El templario y su criado sarraceno desayunaron buñuelos con leche de cabra y Roger de Beaufort descubrió que, habiéndolo perdido todo en la vida, acababa de ganar un hijo. De pronto el
Shem Shemaforash
, el Nombre secreto de Dios, volvió a su memoria y el antiguo guerrero lo pronunció quedo, casi para sus adentros. Con los ojos arrasados en lágrimas, dio gracias a Dios por los beneficios que continuamente derrama sobre sus criaturas.

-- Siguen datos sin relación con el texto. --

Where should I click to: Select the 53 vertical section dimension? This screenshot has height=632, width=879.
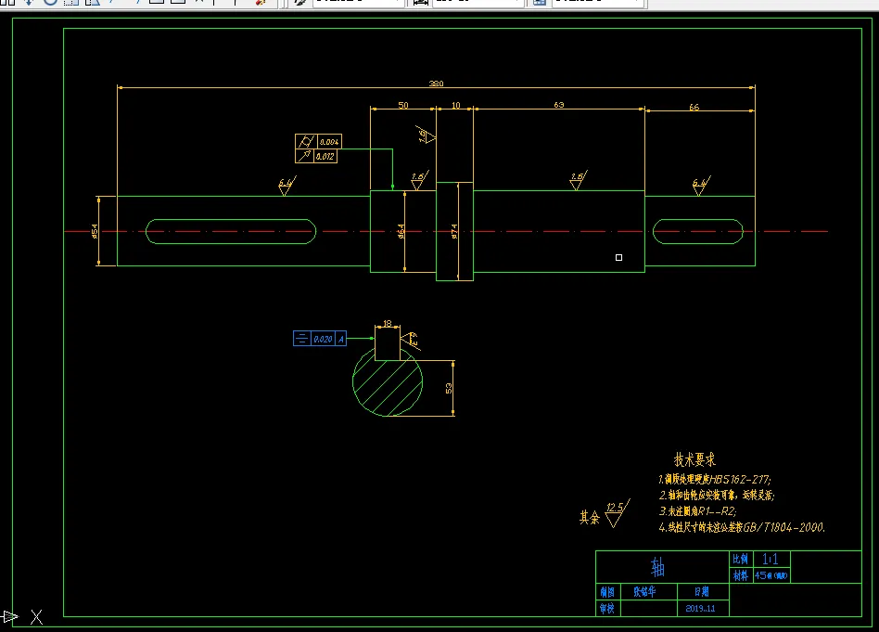[x=449, y=389]
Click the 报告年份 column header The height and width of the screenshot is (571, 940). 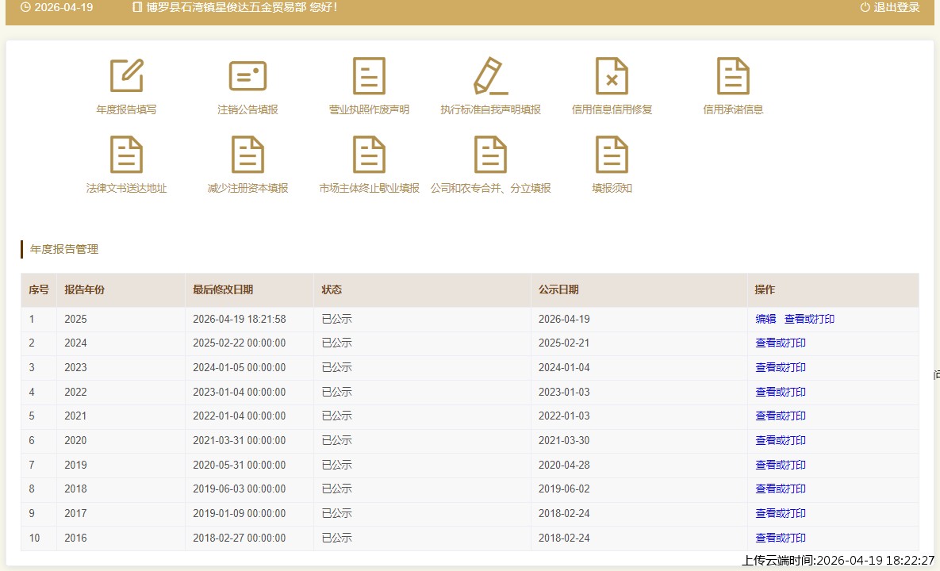[x=85, y=289]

Lucas Cardeña y Aixa se casaron y se establecieron en la heredad de Cotrufes. Tuvieron once hijos, al mayor le pusieron Roque, y vivieron felices. Lucas murió en 1338. Aixa sobrevivió nueve años a su marido. Reunía a sus hijos y a sus nietos los aniversarios de su huida de Alejandría para celebrar la efemérides con dulces de sartén y aguardiente resoli. Conservó el vigor y el aspecto juvenil hasta la muerte, en parte porque se teñía las canas con alheña.
La Seguridad Velera
, la nave hanseática que llevaba a Vergino a Escocia, colisionó con una tabla a la deriva y se fue a pique frente a las costas de Málaga. El anciano templario se salvó, pero decidió continuar el viaje por tierra hasta los puertos cantábricos. Sin embargo no pasó de Chiclana de Segura, cerca de Despeñaperros, en cuyo convento visigodo consagró sus últimos años a estudiar los arcanos del nombre divino. Algunos historiadores aseguran que el que estuvo en Chiclana, y esculpió la misteriosa Piedra del Letrero, fue su hermano Pedro.

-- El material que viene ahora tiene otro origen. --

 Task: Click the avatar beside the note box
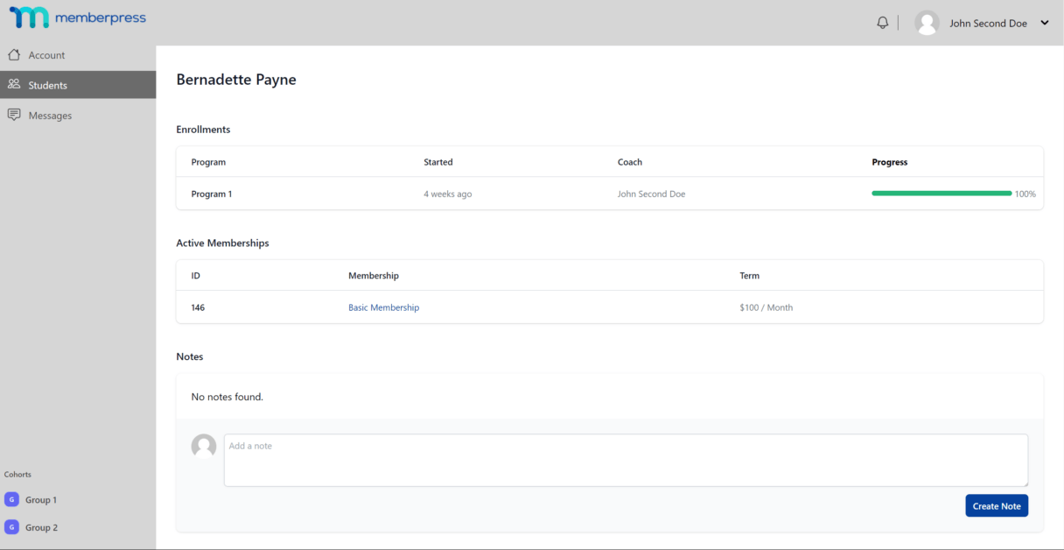(204, 446)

Roger de Beaufort vivió el resto de su vida en las ruinas de Cartago, en una casa junto al mar desde la cual podía vigilar cómodamente el escondite de los
tabotat
. Con sus propias manos construyó una ermita octogonal en el centro del antiguo puerto militar púnico, al que llamaban la isla Redonda. Cuando murió, con fama de santo, en la primavera de 1327, su fiel ahijado Muhammad lo sepultó en el atrio de la ermita. Con el tiempo, la tumba del hombre santo se convirtió en morabito y fue muy visitada por los tunecinos enfermos de los ojos porque, mirando el mar a través de sus ventanas, sanaban.